# Zadanie A
W rekordach zamień „screenshot” na „screen capture” i przepisz wiersze, zaczynając od tego, który zawiera „You are a GUI”, a kończąc na ostatnim wierszu rekordów. Reszta ma pozostać bez zmian, a obrazy pomiń.

::: Wybrany fragment

Szczeliny między drzwiami i błotnikami czy drzwiami i nadwoziem zmieniają się dynamicznie. Wahacze wykonano z plasteliny. A najlepsze jest w tym wszystkim to, że ten samochód wcale nie odbiegał przez to od standardów, które obowiązywały w tej klasie na początku lat 90-tych. Opel Astra, Renault Clio, Citroen ZX – wszędzie pojawiały się te same problemy. Wiadomo, że były też Ople Omega, BMW E36 i inne samochody, których wykończenie nawet dziś nie budzi zastrzeżeń, ale umówmy się – porównywanie Escorta do Omegi to jak postawienie Keiry Knightly obok matki Madzi.

Tymczasem obecnie nawet najtańszy europejski hatchback posiada mięsiste pokrętła, dopasowane elementy deski rozdzielczej i równo spasowane błotniki. Gdyby ich nie miał, model dość szybko zostałby wyeliminowany z rynku, a jego producent musiałby sprzedać swoje fabryki chińczykom.

A to wszystko wina gości, którzy zamontowali w mojej pralce to pokrętło.

::::::
::: Surowe dane

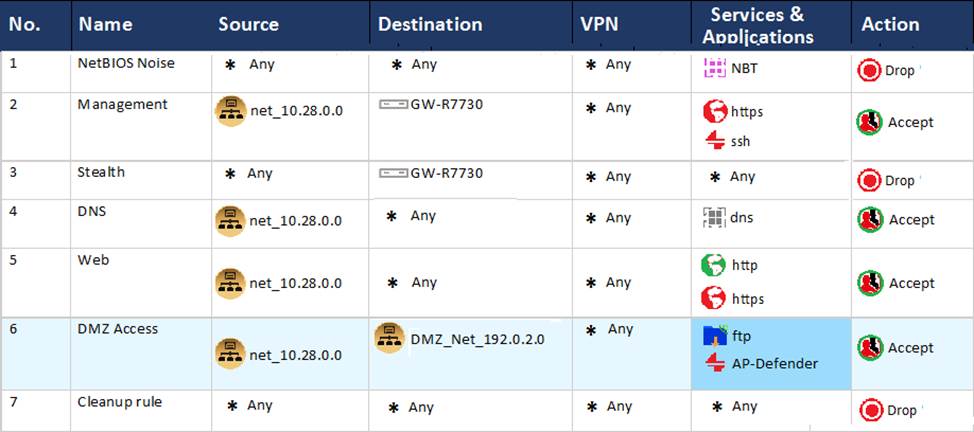This screenshot has width=974, height=432.
Task: Click the Destination column header
Action: point(430,24)
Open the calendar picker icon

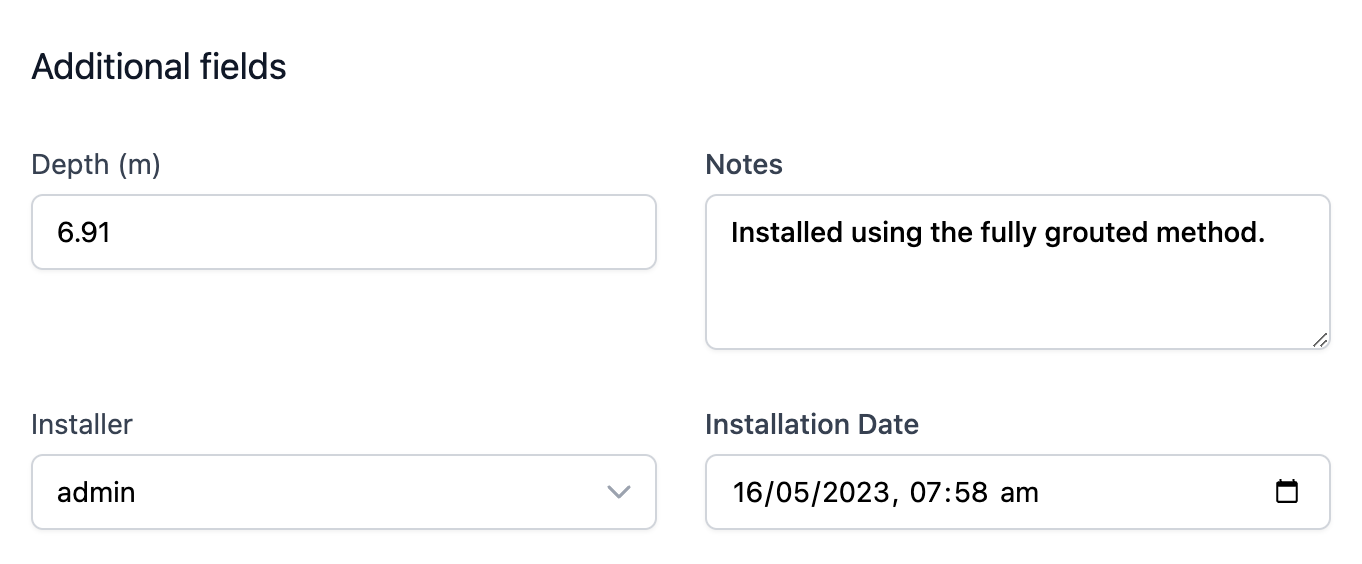pos(1287,492)
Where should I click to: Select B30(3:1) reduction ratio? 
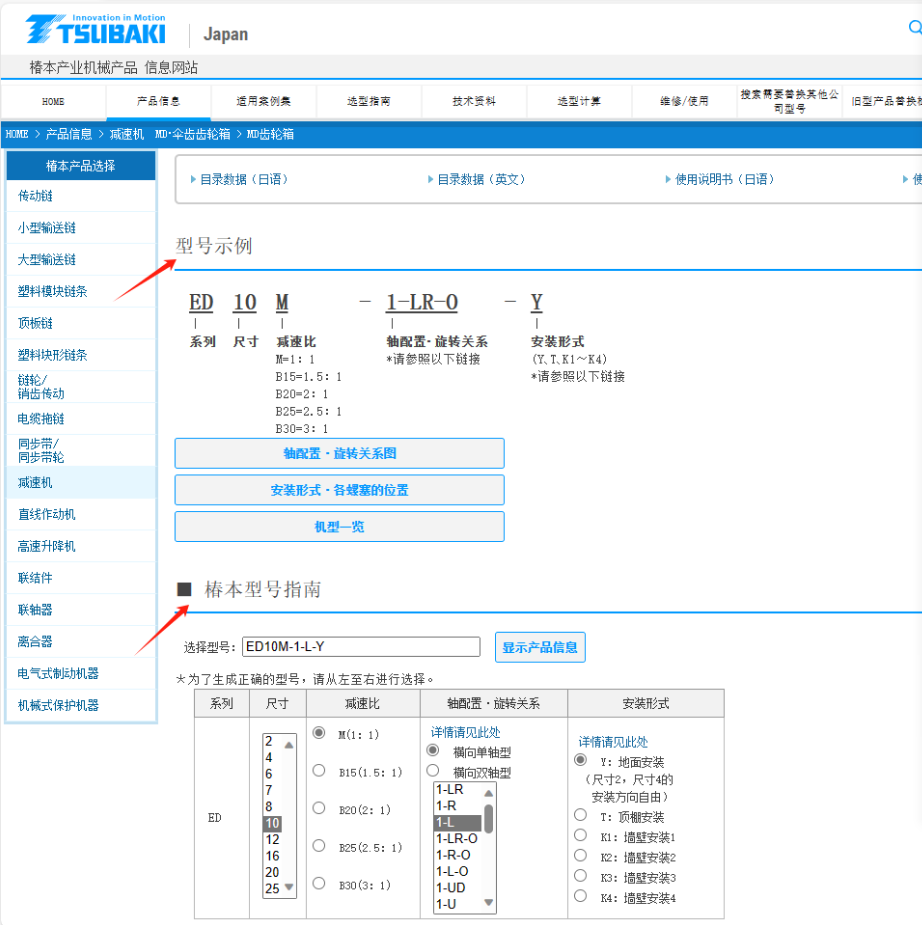tap(320, 884)
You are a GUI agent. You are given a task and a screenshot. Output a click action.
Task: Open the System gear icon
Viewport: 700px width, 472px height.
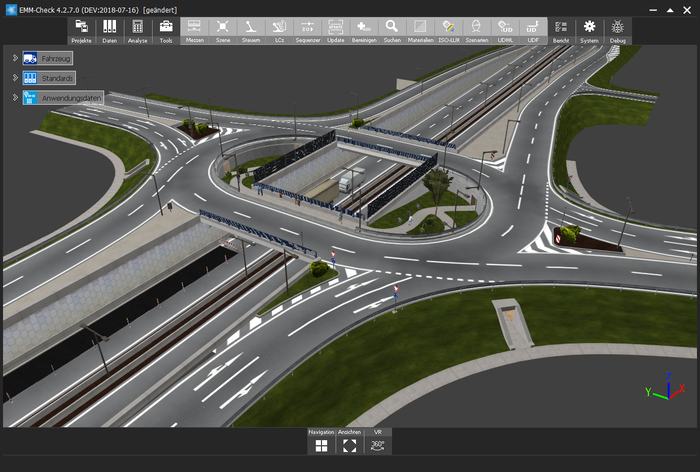pyautogui.click(x=590, y=29)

::::::

# Zadanie B
Które trzy modele samochodów fragment o wykończeniu aut podaje jako przykłady, w których pojawiały się te same problemy?

# Odpowiedź pisemna A
You are a GUI agent. You are given a task and a screen capture. Output a click action.
Task: Open the System gear icon
Viewport: 700px width, 472px height.
pyautogui.click(x=590, y=29)

# Odpowiedź pisemna B
Opel Astra, Renault Clio i Citroen ZX.